• GIVEN INSTRUCTION: In the lines from the one containing "Disable the 状态栏 option" up to and including the one containing "pos(306,479)", substitute "section heading" for "section header" and give back only those lines, leaving everything else unchanged.

• RECORDED INFORMATION:
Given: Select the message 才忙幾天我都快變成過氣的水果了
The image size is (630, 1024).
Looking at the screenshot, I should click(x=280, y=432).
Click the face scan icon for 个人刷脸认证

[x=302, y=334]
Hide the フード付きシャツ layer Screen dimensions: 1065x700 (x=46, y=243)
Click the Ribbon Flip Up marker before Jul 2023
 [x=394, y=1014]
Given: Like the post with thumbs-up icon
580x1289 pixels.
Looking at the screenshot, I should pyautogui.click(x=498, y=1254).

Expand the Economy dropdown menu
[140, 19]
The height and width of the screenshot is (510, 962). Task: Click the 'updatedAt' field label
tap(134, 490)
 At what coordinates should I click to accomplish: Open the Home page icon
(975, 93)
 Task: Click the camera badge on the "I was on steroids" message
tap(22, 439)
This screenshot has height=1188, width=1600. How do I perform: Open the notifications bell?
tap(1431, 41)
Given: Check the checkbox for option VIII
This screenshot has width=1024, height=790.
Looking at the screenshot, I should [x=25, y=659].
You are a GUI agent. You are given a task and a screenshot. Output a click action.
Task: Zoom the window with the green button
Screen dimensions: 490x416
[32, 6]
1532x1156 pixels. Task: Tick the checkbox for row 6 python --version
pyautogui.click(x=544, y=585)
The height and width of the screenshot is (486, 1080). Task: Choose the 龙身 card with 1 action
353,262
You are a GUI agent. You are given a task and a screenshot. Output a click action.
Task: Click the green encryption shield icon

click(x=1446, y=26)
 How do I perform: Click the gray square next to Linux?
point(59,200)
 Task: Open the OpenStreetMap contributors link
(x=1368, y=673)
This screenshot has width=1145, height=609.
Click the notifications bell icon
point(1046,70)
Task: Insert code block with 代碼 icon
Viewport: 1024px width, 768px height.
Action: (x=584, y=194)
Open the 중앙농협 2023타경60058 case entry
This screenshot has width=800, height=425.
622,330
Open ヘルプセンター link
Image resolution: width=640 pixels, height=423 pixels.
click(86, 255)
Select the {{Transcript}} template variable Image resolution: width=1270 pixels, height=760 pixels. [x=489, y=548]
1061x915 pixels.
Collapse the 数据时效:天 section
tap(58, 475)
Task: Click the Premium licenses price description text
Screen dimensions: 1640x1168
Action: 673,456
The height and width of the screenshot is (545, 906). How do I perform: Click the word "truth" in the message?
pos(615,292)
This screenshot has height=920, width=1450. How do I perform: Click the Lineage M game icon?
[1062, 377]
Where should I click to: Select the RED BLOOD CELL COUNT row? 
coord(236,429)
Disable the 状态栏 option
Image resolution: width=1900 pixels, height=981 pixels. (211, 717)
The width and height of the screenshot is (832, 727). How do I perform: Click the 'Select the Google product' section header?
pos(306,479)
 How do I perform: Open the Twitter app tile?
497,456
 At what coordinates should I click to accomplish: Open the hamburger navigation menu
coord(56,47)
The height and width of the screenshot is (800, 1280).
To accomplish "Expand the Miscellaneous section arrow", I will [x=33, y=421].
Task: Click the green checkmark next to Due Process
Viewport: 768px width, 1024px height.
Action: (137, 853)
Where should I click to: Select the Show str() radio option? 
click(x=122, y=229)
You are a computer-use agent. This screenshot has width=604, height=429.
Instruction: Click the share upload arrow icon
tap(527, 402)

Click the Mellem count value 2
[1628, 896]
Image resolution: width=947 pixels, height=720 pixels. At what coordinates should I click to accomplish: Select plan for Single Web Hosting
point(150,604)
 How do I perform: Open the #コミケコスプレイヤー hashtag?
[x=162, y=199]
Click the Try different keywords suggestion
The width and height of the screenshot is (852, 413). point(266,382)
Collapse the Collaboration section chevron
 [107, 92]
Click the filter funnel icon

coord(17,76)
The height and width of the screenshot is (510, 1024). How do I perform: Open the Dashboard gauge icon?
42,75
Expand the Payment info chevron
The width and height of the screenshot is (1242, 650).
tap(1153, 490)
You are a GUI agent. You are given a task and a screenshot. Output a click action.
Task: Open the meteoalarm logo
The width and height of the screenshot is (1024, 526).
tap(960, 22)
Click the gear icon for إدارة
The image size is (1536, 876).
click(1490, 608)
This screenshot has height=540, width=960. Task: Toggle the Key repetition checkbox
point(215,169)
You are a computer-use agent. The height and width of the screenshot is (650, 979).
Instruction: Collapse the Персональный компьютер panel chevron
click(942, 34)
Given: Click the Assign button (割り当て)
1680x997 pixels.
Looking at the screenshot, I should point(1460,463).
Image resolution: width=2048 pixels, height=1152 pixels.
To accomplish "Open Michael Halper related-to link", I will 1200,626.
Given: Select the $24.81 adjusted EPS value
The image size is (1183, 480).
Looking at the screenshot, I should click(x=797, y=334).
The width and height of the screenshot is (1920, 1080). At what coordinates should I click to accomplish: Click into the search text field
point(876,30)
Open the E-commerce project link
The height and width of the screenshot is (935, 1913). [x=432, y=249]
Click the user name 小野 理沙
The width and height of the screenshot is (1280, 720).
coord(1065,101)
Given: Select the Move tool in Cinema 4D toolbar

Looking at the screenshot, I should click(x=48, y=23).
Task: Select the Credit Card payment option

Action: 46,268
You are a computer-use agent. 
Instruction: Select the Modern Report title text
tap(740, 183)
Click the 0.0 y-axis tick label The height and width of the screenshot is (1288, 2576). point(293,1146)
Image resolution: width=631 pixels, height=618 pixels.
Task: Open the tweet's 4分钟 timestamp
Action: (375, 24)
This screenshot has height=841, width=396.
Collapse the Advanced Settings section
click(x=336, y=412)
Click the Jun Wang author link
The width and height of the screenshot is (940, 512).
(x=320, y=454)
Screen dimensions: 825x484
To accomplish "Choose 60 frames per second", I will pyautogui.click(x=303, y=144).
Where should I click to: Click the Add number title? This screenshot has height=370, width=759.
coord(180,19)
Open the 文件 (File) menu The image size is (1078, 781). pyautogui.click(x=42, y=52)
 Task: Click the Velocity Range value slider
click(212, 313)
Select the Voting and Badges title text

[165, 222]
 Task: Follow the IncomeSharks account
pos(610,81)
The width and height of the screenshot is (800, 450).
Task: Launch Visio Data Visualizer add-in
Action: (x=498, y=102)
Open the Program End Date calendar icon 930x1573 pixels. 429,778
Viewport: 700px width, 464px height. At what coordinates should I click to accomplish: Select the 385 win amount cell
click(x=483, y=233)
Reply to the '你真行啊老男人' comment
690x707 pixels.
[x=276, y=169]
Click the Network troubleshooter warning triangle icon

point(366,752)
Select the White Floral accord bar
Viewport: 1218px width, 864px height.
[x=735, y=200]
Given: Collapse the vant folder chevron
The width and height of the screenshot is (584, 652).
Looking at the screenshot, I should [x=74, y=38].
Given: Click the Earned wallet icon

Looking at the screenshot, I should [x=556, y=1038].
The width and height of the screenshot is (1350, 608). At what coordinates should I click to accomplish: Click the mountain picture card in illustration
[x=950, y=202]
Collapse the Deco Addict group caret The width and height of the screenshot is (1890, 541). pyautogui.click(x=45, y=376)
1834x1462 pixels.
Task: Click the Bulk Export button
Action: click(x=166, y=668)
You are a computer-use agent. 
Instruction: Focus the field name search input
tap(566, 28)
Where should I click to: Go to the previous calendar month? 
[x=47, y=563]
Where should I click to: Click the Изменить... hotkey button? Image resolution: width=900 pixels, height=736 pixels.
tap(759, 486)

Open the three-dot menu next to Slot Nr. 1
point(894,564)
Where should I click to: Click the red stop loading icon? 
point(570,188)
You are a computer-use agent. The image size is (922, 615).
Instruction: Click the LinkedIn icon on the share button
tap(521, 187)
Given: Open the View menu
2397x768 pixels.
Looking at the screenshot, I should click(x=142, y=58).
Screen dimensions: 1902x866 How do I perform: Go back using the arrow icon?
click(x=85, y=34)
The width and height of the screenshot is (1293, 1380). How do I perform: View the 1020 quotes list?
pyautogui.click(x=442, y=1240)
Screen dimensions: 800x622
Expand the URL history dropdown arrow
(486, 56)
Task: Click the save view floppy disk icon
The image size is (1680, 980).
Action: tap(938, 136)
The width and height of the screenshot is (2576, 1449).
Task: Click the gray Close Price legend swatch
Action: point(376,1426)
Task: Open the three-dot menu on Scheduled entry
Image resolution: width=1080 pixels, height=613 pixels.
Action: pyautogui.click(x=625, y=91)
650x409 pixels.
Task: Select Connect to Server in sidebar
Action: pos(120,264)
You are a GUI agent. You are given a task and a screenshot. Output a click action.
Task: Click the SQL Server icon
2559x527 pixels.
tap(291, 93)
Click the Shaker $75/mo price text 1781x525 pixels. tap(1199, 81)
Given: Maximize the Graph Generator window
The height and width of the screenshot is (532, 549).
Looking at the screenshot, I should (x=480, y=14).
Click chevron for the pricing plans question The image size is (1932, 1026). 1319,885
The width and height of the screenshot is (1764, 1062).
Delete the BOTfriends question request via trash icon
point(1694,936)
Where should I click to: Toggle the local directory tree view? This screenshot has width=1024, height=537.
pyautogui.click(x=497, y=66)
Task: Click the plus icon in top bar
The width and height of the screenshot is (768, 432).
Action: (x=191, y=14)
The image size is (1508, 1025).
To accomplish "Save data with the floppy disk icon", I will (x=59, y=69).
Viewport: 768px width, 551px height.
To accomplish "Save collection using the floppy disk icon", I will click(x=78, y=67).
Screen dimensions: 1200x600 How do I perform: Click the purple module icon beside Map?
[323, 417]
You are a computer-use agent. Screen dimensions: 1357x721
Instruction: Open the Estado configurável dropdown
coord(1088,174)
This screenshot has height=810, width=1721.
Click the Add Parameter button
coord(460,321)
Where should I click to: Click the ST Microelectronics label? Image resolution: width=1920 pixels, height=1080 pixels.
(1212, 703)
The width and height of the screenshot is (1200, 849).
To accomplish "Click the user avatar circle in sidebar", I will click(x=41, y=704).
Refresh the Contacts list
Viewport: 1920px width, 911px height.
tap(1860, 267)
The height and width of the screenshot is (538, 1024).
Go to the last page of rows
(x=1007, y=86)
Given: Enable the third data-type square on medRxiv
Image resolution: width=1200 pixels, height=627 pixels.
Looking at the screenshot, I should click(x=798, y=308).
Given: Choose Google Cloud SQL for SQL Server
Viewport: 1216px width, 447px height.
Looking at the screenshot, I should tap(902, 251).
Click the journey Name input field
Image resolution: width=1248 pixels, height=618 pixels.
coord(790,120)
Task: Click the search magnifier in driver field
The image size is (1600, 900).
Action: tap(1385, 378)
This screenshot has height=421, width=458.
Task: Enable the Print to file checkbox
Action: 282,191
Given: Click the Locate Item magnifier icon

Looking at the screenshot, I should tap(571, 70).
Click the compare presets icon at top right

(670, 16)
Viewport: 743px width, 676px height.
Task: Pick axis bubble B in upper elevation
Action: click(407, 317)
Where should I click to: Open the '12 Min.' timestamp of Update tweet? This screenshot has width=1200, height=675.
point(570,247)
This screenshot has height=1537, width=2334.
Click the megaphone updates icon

• TASK RESULT:
Disable the 状态栏 option
Image resolution: width=1900 pixels, height=981 pixels. (211, 717)
The width and height of the screenshot is (832, 727). How do I perform: Click the 'Select the Google product' section heading?
pos(306,479)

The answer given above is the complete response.